Когда пьяные прошли, уныло-задорные звуки гармоники стихли, из покосившегося домика с хлопающей ставней вышла женщина, жена Гусаренка, и остановилась на крылечке, глядя вслед за прошедшими. На ней была красная ситцевая блуза, запачканная сажей и лоснившаяся на том месте, где округло выступала молодая, почти девическая грудь. Ветер трепал грязное платье и обвивал его вокруг ног, обрисовывая их контуры, и вся она, с босых маленьких ножек до гордо повернутой головки, походила на античную статую, жестокой волей судьбы брошенную в грязь провинциального захолустья. Правильное, красивое лицо с крутым подбородком было бледно, и синие круги увеличивали и без того большие черные глаза. В них странно сочетались гнев и боязнь, тоска и презрение. Долго еще стояла на крылечке Наташа и так пристально смотрела вслед мужу, идущему из одного кабака в другой, точно всей своей силой воли хотела вернуть его обратно. Рука, которой она держалась за косяк двери, замерла; волосы от ветра шевелились на голове, а давно отвязавшаяся ставня упорно продолжала хлопать, с каждым разом повторяя: нет, нет, нет.

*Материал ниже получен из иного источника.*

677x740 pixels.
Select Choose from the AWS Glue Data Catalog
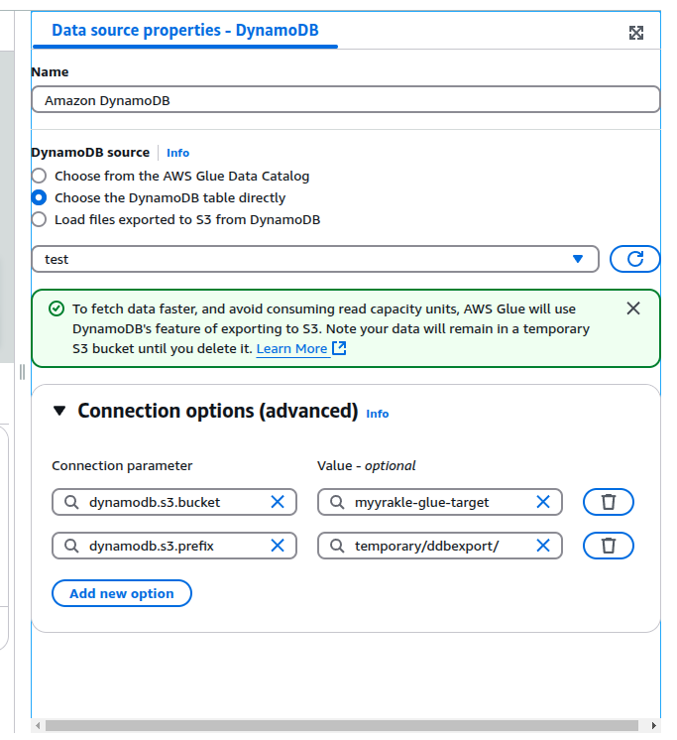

«Вот баба-то! — ужаснулся Андрей Николаевич. когда Наташа ушла, не бросив взгляда на окно, за которым он прятался. — И слава богу, что я на ней не женился».

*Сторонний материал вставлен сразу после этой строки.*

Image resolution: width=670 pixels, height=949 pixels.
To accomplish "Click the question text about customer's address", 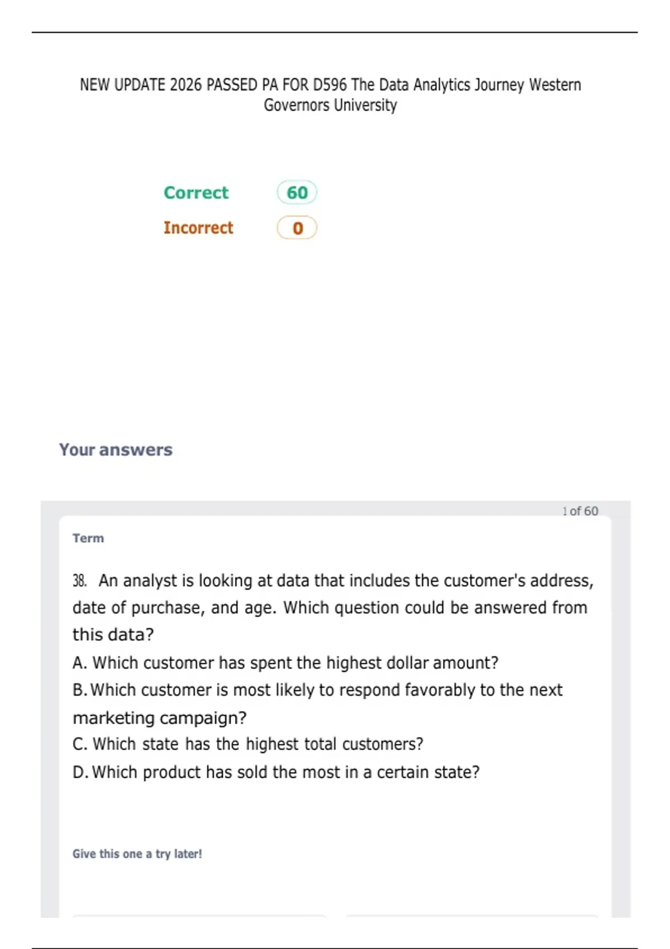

Андрей Николаевич даже рассмеялся от удовольствия, но оно было непродолжительным. Еще не разгладились морщинки, образовавшиеся от смеха, как в потаенную калиточку ворвались враги. Образ Наташи, еще не сошедший с сетчатки его глаза, вырос перед ним яркий и живой, а рядом выступила другая картинка, без всякого предупреждения, внезапно. Стены раздвинулись и исчезли, на него пахнуло полем и запахом скошенного сена. Над черным краем земли неподвижно висел багрово-красный диск луны, и все кругом было так загадочно, тихо и странно.

«Господи, — сказал Андрей Николаевич с мольбой, — разве мало того, что это было когда-то, нужно еще, чтобы оно постоянно являлось. Мне совсем этого не нужно, я не хочу этого».

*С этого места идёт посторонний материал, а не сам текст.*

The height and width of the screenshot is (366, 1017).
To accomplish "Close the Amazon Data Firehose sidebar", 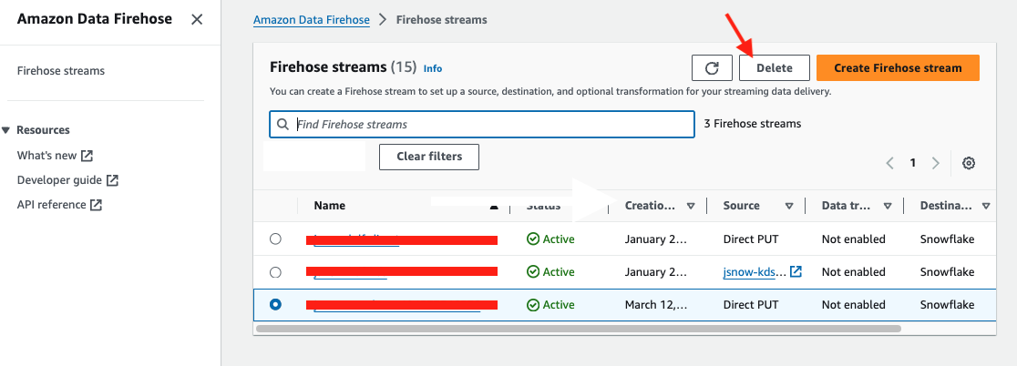I will coord(197,19).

Желтыми от табаку пальцами он оторвал кусок толстой папиросной бумаги, похожей на оберточную, достал из жестянки щепотку мелкого табаку и свернул папироску, склеивая концы бумаги языком. За перегородкой, задыхаясь и сопя, храпел Федор Иванович. Обессиленный водкой и поисками двух копеек, он заснул и проснется только вечером, когда стемнеет. Воздух изнутри с силой поднимался к горлу спящего, бурлил, ища себе выхода, и с легким шипением выходил наружу, отравляя комнату запахом перегорелой водки. Проснувшись, Федор Иванович будет долго и мучительно кашлять выворачивающим все внутренности кашлем, выпьет квасу и потом водки, и снова начнутся мучения его жены. Так бывало каждый праздник. Андрею Николаевичу стало досадно на этого толстого, рыхлого человека, который всю неделю томится от жара у раскаленной печи, а в праздник задыхается от водки.